_Page_
(begin)

Tree – Data Structure
A tree data structure is a hierarchical structure that is used to represent and
organize data in a way that is easy to navigate and search. It is a collection
of nodes that are connected by edges and has a hierarchical relationship
between the nodes.
The topmost node of the tree is called the root, and the nodes below it are
called the child nodes. Each node can have multiple child nodes, and these
child nodes can also have their own child nodes, forming a recursive
structure.
This data structure is a specialized method to organize and store data in the
computer to be used more effectively. It consists of a central node, structural
nodes, and sub-nodes, which are connected via edges. We can also say that
tree data structure has roots, branches, and leaves connected with one
another.
Introduction to Tree – Data Structure and Algorithm Tutorials
Basic Terminologies In Tree Data Structure:
Parent Node: The node which is a predecessor of a node is called the
parent node of that node. {B} is the parent node of {D, E}.
Child Node: The node which is the immediate successor of a node is called
the child node of that node. Examples: {D, E} are the child nodes of {B}.
Root Node: The topmost node of a tree or the node which does not have
any parent node is called the root node. {A } is the root node of the tree. A
non-empty tree must contain exactly one root node and exactly one path
from the root to all other nodes of the tree.
Leaf Node or External Node: The nodes which do not have any child nodes
are called leaf nodes. {K, L, M, N, O, P} are the leaf nodes of the tree.
Ancestor of a Node: Any predecessor nodes on the path of the root to that
node are called Ancestors of that node. {A,B} are the ancestor nodes of
the node {E}
Descendant: Any successor node on the path from the leaf node to that
node. {E,I} are the descendants of the node {B}.
Sibling: Children of the same parent node are called siblings. {D,E} are
called siblings.
Level of a node: The count of edges on the path from the root node to that
node. The root node has level 0.
Internal node: A node with at least one child is called Internal Node.
Neighbour of a Node: Parent or child nodes of that node are called
neighbors of that node.

(end)

_Data supplied_
(begin)

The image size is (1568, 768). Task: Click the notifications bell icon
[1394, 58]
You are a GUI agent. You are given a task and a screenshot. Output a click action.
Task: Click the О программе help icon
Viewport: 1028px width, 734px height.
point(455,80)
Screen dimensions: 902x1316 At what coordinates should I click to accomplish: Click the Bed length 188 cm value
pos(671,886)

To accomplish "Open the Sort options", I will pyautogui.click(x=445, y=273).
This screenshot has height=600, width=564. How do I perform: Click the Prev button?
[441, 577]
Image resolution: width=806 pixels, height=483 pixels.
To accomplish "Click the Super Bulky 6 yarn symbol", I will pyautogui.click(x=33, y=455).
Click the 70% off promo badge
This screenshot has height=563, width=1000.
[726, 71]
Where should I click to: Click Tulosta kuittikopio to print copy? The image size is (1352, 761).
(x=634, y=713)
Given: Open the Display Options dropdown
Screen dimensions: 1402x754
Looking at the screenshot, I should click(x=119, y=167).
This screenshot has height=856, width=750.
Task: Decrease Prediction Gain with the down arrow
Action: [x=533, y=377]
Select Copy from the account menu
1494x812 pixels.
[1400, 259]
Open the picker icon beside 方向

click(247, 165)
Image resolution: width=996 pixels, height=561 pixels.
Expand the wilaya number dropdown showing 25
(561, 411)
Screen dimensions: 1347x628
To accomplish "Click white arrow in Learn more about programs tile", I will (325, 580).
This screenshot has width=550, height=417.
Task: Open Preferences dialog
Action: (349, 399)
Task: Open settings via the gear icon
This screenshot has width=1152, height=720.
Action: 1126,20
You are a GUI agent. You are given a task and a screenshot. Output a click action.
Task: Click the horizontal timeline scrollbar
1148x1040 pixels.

(end)

_What is required_
Please reproduce the tree data structure text in full, word for word. The entries have nothing to do with the tree data structure text.

_Exercise solution_
Tree – Data Structure
A tree data structure is a hierarchical structure that is used to represent and
organize data in a way that is easy to navigate and search. It is a collection
of nodes that are connected by edges and has a hierarchical relationship
between the nodes.
The topmost node of the tree is called the root, and the nodes below it are
called the child nodes. Each node can have multiple child nodes, and these
child nodes can also have their own child nodes, forming a recursive
structure.
This data structure is a specialized method to organize and store data in the
computer to be used more effectively. It consists of a central node, structural
nodes, and sub-nodes, which are connected via edges. We can also say that
tree data structure has roots, branches, and leaves connected with one
another.
Introduction to Tree – Data Structure and Algorithm Tutorials
Basic Terminologies In Tree Data Structure:
Parent Node: The node which is a predecessor of a node is called the
parent node of that node. {B} is the parent node of {D, E}.
Child Node: The node which is the immediate successor of a node is called
the child node of that node. Examples: {D, E} are the child nodes of {B}.
Root Node: The topmost node of a tree or the node which does not have
any parent node is called the root node. {A } is the root node of the tree. A
non-empty tree must contain exactly one root node and exactly one path
from the root to all other nodes of the tree.
Leaf Node or External Node: The nodes which do not have any child nodes
are called leaf nodes. {K, L, M, N, O, P} are the leaf nodes of the tree.
Ancestor of a Node: Any predecessor nodes on the path of the root to that
node are called Ancestors of that node. {A,B} are the ancestor nodes of
the node {E}
Descendant: Any successor node on the path from the leaf node to that
node. {E,I} are the descendants of the node {B}.
Sibling: Children of the same parent node are called siblings. {D,E} are
called siblings.
Level of a node: The count of edges on the path from the root node to that
node. The root node has level 0.
Internal node: A node with at least one child is called Internal Node.
Neighbour of a Node: Parent or child nodes of that node are called
neighbors of that node.